◆ **Exercise details**: Format everything from the start of the lines below down to the line containing "This screenshot has height=305, width=516." as a two-column CSV with the headers input and output, one row for each picture, each field quoted and with line breaks turned into spaces. Leave the pictures themselves out of the answer.

◆ **Extracted data**:
━━━━

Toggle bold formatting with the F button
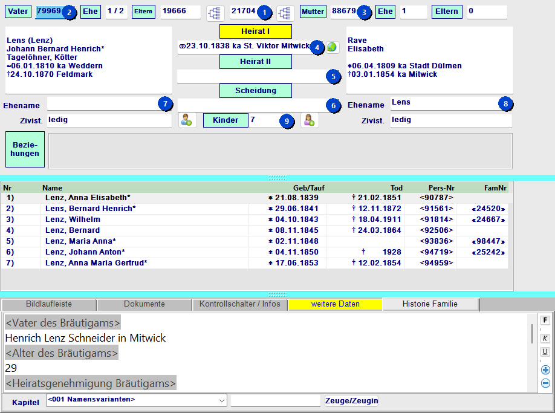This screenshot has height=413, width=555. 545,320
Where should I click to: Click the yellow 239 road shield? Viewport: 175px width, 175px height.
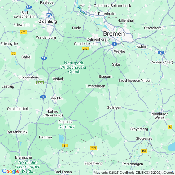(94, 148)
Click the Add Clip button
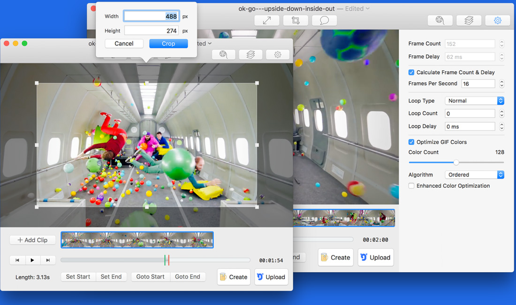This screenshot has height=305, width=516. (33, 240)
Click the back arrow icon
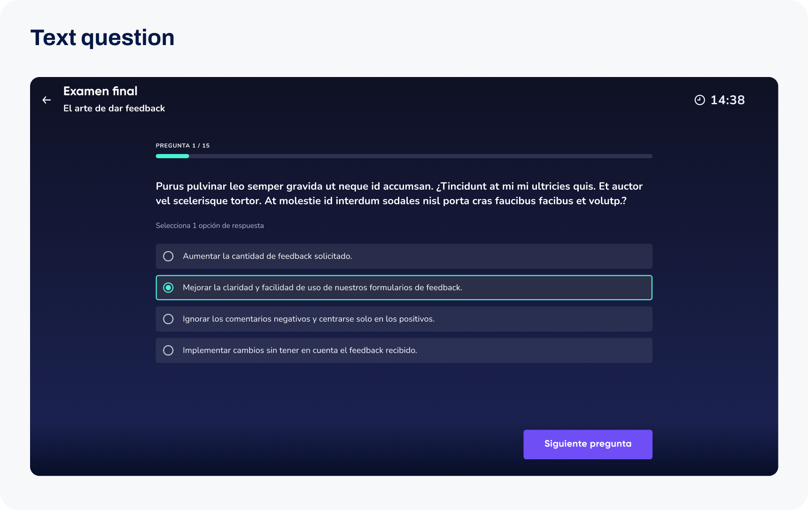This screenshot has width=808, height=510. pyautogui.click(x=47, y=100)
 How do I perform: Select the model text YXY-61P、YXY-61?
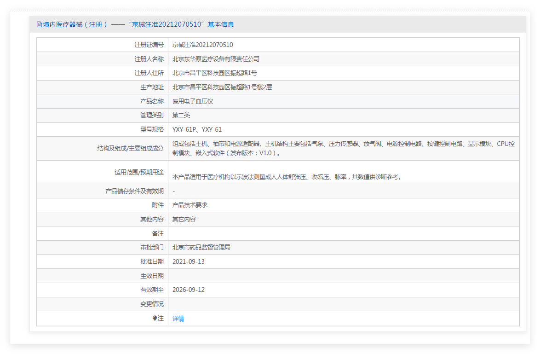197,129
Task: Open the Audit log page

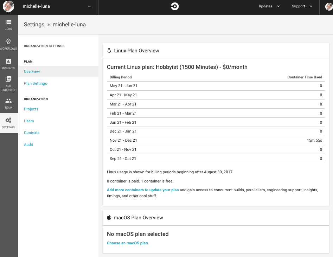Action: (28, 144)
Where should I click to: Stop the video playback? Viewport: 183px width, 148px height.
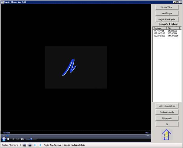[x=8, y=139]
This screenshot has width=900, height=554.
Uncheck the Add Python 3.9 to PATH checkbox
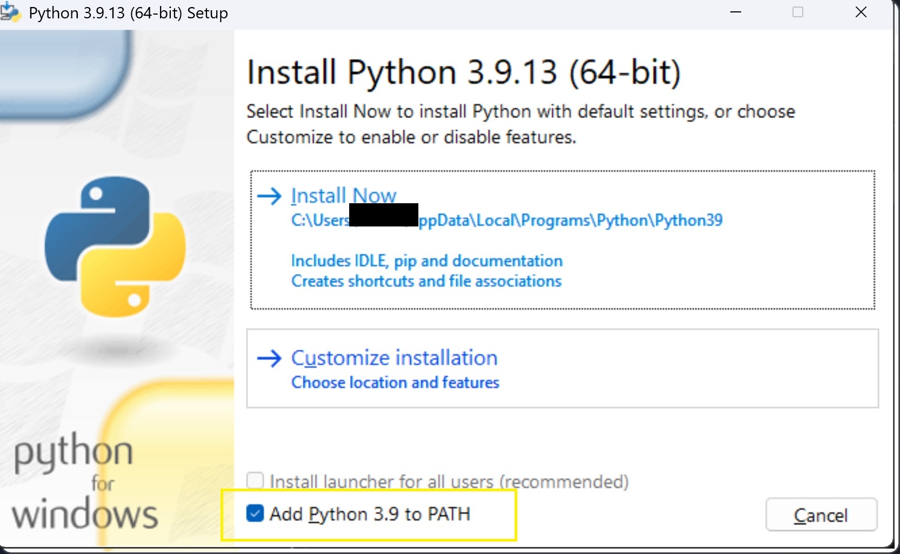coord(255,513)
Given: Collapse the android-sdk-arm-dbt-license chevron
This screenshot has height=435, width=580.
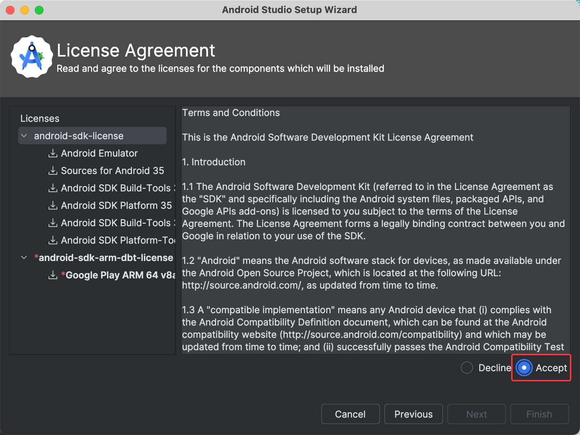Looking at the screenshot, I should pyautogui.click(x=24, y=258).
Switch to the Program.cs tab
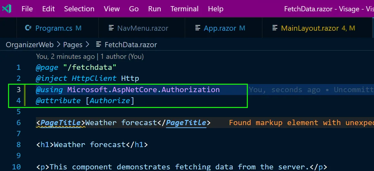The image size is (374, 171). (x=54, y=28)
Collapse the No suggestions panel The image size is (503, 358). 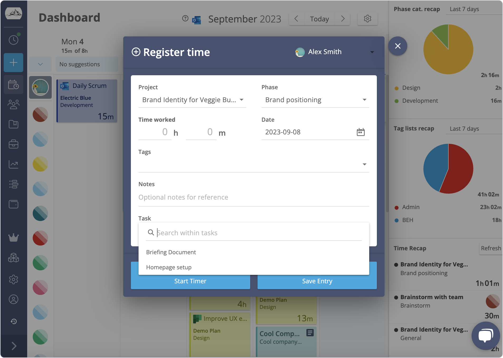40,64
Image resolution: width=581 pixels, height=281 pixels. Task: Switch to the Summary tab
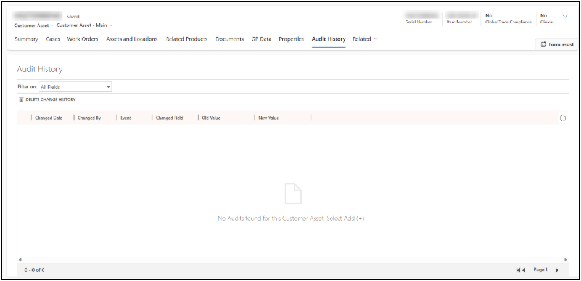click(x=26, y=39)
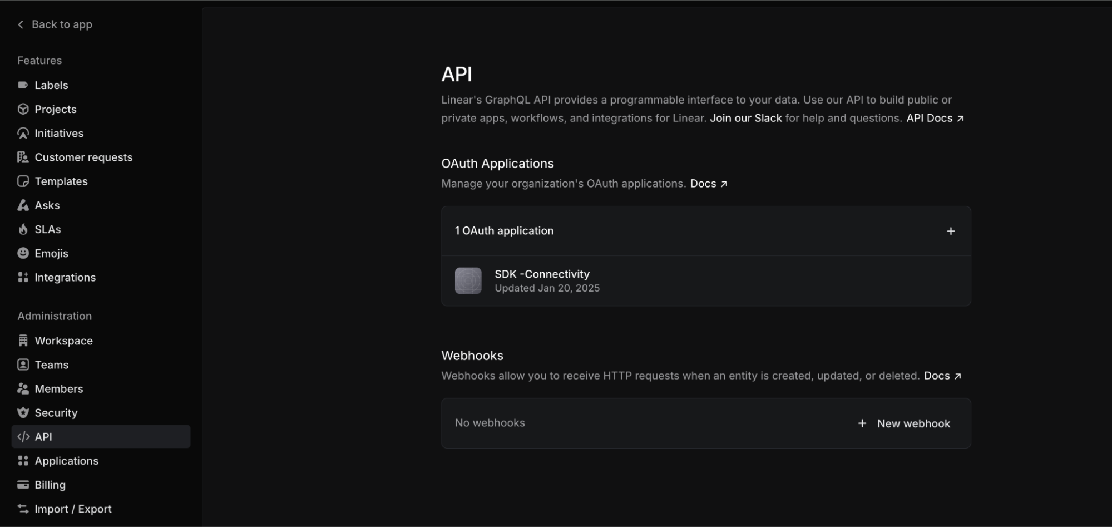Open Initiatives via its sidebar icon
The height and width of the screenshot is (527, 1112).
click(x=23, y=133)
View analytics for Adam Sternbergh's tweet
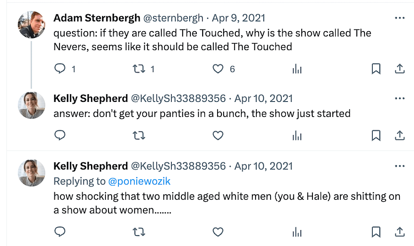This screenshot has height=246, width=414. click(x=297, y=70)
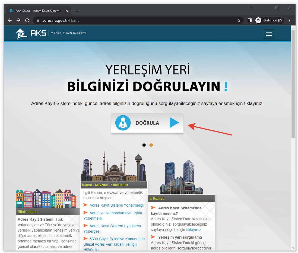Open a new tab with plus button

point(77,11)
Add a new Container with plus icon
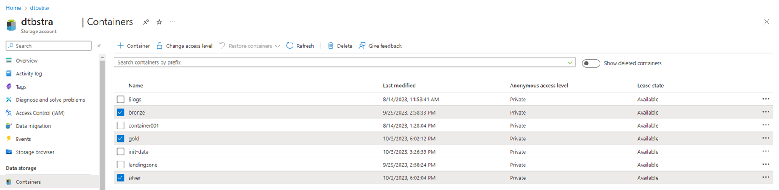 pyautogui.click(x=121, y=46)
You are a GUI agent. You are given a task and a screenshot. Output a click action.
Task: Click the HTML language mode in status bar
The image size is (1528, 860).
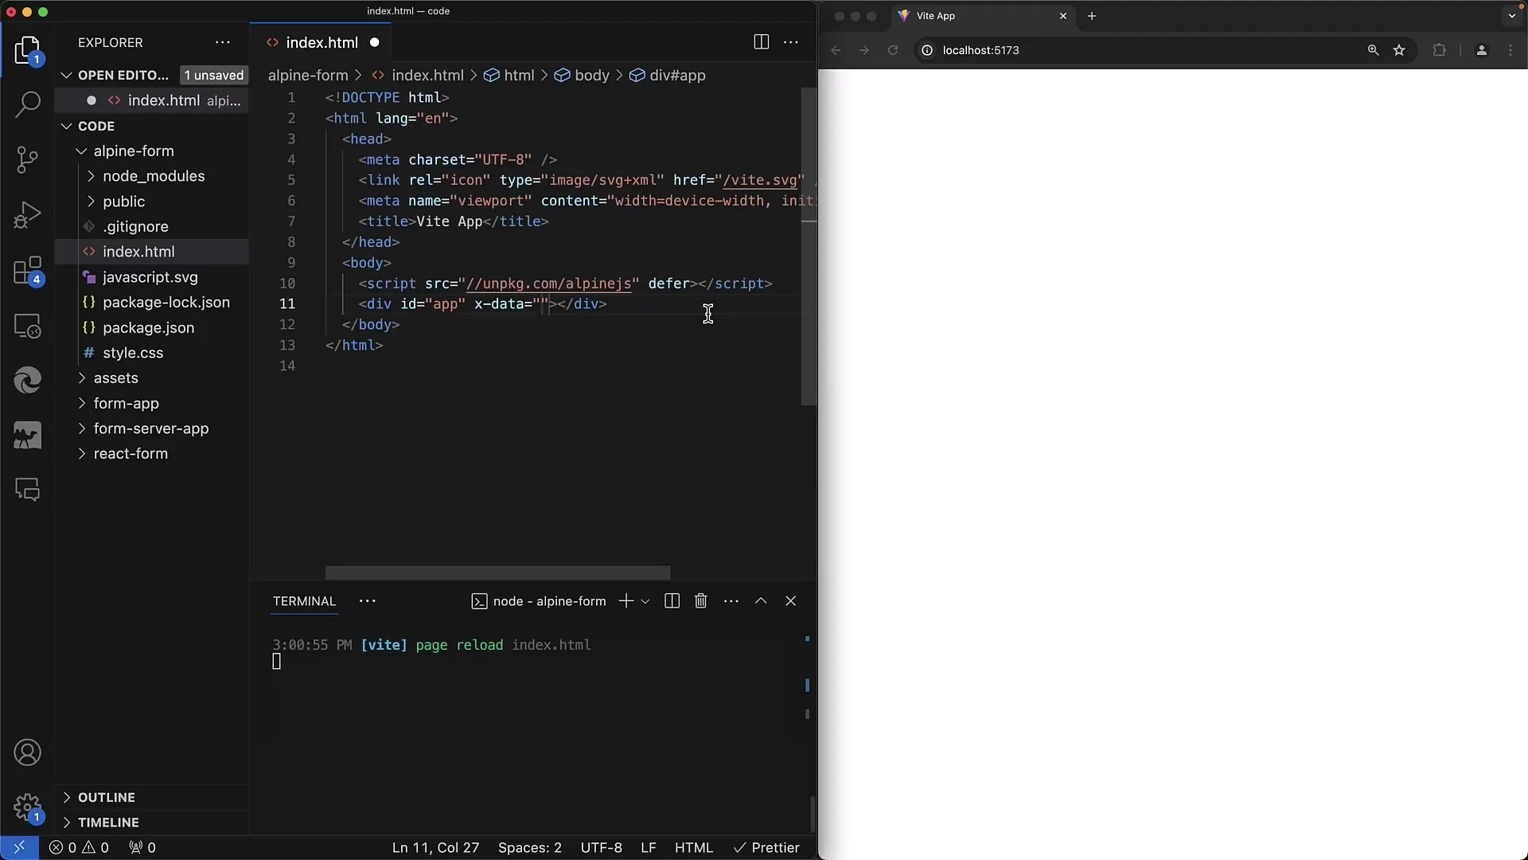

━━━━

◆ **Written response**:
input,output
"Toggle bold formatting with the F button","This screenshot has height=413, width=555. 545,320"
"Where should I click to: Click the yellow 239 road shield? Viewport: 175px width, 175px height.","(94, 148)"
"Click the Add Clip button","This screenshot has height=305, width=516. (33, 240)"